Wednesday, April 27, 2011

THE GARGOYLE by Andrew Davidson


Our unnamed narrator is a pornography mogul with a cocaine habit, who diverts his car over a guardrail and down a cliff when he has a hallucination of flying arrows. Then he spends months undergoing excruciating treatment in a hospital burn unit, contemplating an elaborate suicide plan that he will execute upon his release. Then a woman from the psych ward, Marianne Engel, appears in his room and claims to have been his lover in medieval Germany. In fact, she expects him to believe that she has been alive ever since (and she's not even a vampire). Marianne captivates him with the story of how they met centuries ago and sprinkles in other stories, such as those of a Japanese glass blower and a homosexual Viking. Is she schizophrenic or just wildly imaginative? In any case, as our burn victim is enduring a living hell of his own, we are fed large doses of references to Dante's Inferno, which, I confess, I have never read. As our self-proclaimed atheistic narrator regains his will to live, despite bankruptcy, his gargoyle-esque disfiguration, and the loss of several important appendages, this becomes a tale of redemption, with some heavy-handed religious overtones. I think the metaphors are a little heavy-handed, too, particularly that of fire as a source of rebirth. Is there a mention of a phoenix in there somewhere? Much is made of the narrator's reversal of fortune: before the crash he was beautiful on the outside but ugly on the inside, but now he's…. (You can fill in the blanks here.) My favorite character is Jack Meredith (a woman), an art dealer who handles the sale of the myriad gargoyles that Marianne chisels out in frenzied carving sessions, and I love that Jack has the gall to call our narrator "Crispy Critter." She provides some, but not enough, comic relief in this over-hyped, overly long, predictable fantasy.

1 comment:

Anonymous said...

I came across the book in a coffee shop and had never heard about it or the hype surrounding it... I started to read the novel out of curiosity and was quite enjoying its over descriptive, yet intelligent narrative, which is blended with a straight talking attitude, when, after a chapter or two,I began to feel uncomfortable; ignoring the unsettling twinge I read on for a bit, but after a few more pages the uneasiness returned and I could ignore it no more.
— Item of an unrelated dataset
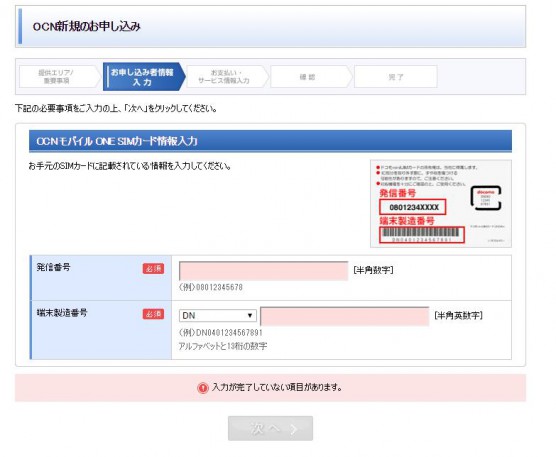Focus the 端末製造番号 input field
Viewport: 556px width, 457px height.
point(345,316)
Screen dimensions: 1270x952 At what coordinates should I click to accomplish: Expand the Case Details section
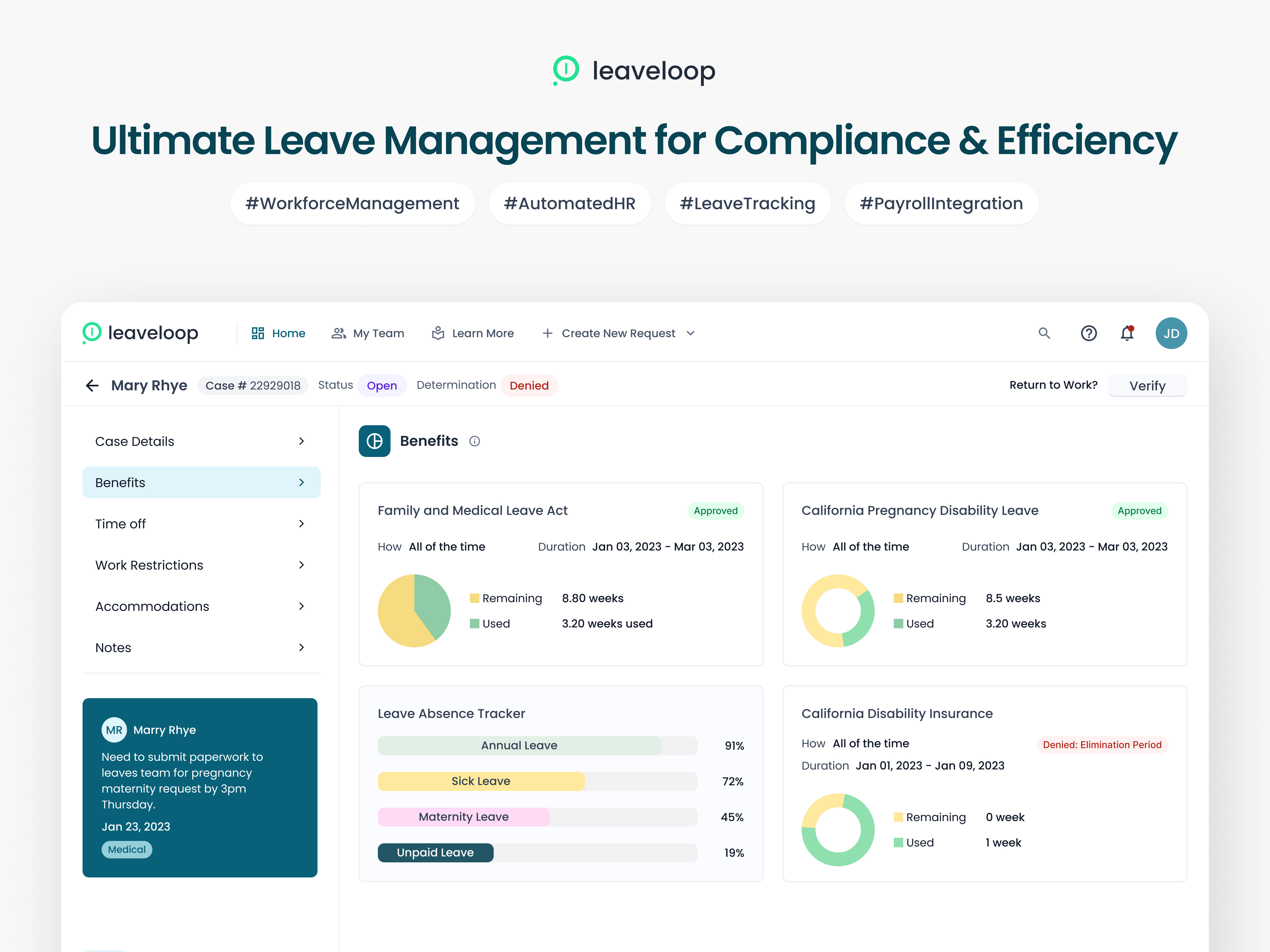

I had been duped. The novel is nothing more than a pulpit for the Christian preacher. The first chapter is a trick, a clever story to draw you in but all too quickly the ruse is uncovered and the evangelical overtones are plain to see. I quickly stopped reading - just as fast as I'd walk past a preacher who is praising the lord in the street and telling any passer by that they'll go to hell unless they let the light of The Lord in... Binned!